My Dad bought a most exquisite and magical piece of land on Salt Spring Island in 1965 when I was living in New York City. It was 100 acres with a mile of oceanfront and no road in Sansum Narrows – a swift channel of ocean snaking its way between Salt Spring and Vancouver Island. The sea was deep and the tide ran fast, bringing abundant wildlife to the area.
It was love at first sight. No man has been able to compete with my love affaire of Bold Bluff – except my husband, who swept me off my feet.
Our log house was on the edge of a small mud flat cove with an eelgrass bed lying flat on the beach at low tide. Two fresh water streams ran into the cove, providing a rich estuary for marine life. We had a three-acre orchard and garden, and the rest of the land was Garry Oak bluff, and mixed forests of Douglas Fir, Cedar, Alder and Maple.
What a piece of good luck that this sacred land has been in my family for three generations and nearly fifty years.

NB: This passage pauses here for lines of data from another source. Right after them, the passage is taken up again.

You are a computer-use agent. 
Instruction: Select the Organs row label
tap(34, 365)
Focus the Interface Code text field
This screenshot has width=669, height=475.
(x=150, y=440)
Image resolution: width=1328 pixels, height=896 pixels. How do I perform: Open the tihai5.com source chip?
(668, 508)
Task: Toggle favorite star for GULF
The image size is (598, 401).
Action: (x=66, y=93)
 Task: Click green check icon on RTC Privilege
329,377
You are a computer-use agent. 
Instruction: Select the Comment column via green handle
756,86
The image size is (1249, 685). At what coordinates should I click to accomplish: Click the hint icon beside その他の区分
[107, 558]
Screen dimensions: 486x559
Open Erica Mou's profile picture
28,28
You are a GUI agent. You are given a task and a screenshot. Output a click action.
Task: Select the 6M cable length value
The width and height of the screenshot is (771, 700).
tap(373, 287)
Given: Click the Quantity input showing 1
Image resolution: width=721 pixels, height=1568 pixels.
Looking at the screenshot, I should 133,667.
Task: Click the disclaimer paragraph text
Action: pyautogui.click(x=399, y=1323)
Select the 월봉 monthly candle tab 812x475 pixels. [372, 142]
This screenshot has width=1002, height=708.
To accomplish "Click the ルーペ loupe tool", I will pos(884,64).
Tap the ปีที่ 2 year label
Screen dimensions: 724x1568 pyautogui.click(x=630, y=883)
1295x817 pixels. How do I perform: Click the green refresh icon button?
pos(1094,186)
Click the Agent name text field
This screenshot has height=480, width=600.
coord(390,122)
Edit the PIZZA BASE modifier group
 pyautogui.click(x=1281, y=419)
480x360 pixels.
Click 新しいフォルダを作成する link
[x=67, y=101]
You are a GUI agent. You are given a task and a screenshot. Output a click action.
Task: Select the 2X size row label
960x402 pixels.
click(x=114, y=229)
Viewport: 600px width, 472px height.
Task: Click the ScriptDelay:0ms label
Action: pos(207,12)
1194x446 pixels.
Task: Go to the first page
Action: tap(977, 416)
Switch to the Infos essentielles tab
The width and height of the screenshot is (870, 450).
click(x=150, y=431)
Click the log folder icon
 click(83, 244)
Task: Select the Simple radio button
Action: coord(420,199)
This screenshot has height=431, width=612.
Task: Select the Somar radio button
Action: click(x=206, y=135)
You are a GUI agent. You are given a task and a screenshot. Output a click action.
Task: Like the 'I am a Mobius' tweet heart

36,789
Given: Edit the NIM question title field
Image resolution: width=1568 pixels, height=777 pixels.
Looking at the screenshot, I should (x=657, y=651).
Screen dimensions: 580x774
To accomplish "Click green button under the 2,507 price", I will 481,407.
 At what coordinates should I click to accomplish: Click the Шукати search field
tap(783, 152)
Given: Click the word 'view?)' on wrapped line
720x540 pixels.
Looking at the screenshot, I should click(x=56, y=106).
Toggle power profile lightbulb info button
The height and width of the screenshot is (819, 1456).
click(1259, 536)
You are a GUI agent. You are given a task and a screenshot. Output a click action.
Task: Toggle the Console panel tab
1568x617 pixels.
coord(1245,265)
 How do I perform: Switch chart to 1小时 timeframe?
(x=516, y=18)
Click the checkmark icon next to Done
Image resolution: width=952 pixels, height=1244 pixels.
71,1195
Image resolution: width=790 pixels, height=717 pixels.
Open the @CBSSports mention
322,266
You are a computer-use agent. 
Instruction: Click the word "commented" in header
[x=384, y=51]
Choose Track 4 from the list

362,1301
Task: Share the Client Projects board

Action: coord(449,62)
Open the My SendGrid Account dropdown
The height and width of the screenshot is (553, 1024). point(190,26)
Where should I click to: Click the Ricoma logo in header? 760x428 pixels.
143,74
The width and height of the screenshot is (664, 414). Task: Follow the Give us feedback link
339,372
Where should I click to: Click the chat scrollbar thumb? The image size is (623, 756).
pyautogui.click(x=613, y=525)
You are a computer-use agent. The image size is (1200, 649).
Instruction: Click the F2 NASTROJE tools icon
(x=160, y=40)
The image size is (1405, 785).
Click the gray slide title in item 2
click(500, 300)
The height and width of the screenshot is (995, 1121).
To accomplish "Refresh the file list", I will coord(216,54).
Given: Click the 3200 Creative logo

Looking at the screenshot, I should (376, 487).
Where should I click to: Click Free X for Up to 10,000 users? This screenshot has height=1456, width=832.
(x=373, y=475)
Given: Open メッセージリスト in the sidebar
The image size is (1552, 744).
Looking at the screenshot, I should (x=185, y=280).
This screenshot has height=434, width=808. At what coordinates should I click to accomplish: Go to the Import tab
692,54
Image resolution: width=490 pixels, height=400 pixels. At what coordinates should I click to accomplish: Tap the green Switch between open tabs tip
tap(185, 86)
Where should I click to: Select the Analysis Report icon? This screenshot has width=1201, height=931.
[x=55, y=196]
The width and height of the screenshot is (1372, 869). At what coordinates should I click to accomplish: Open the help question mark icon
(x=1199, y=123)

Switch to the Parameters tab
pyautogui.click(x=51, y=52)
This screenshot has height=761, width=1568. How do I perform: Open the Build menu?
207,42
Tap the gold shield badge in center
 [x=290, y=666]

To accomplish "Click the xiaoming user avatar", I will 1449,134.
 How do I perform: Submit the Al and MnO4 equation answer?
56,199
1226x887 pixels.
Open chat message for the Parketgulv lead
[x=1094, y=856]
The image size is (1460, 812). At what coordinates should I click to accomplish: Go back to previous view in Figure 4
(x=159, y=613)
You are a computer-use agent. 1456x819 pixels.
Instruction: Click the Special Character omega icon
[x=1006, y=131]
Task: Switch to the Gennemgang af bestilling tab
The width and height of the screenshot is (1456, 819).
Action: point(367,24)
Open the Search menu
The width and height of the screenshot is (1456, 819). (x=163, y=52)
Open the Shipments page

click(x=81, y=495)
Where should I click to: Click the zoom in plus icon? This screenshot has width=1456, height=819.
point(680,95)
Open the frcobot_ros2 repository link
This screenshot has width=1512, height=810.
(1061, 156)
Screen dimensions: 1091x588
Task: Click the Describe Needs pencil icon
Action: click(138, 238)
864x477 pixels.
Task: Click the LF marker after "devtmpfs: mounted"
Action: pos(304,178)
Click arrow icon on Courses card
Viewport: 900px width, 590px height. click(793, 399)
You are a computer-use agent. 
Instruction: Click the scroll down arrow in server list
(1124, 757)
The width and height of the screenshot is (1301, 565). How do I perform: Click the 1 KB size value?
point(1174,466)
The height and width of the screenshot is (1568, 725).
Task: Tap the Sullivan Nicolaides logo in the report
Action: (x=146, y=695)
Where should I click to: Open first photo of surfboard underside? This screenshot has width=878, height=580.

When I inherited it, and after my marriage dissolved, I moved with my twelve-year old daughter to live full time at Bold Bluff. It was high adventure. Whenever anything went haywire, turned into party time for me: men came to fix things and I had to pick them up by boat. I served tea on Grandmother’s china and silver tray, and baked a cake or cookies. We all had fun, and of course, I snapped their photos. Nearly everyone who set foot on Bold Bluff had to endure my camera.
Why did I have this passion for recording the moments lived at Bold Bluff? Perhaps it was because I was madly in love with the land, my place, my home. Everyone who had the privilege to come out to Bold Bluff was important to me (water witch, plumbers, electricians, contractors, chimney sweeps, BC Hydro crews) and I got a bang out of snapping his or her photo. I knew moments are fleeting and memory fades into a blanket of feelings. Taking photos was my way of capturing moments to be remembered later – as my child grew up and my hair turned white.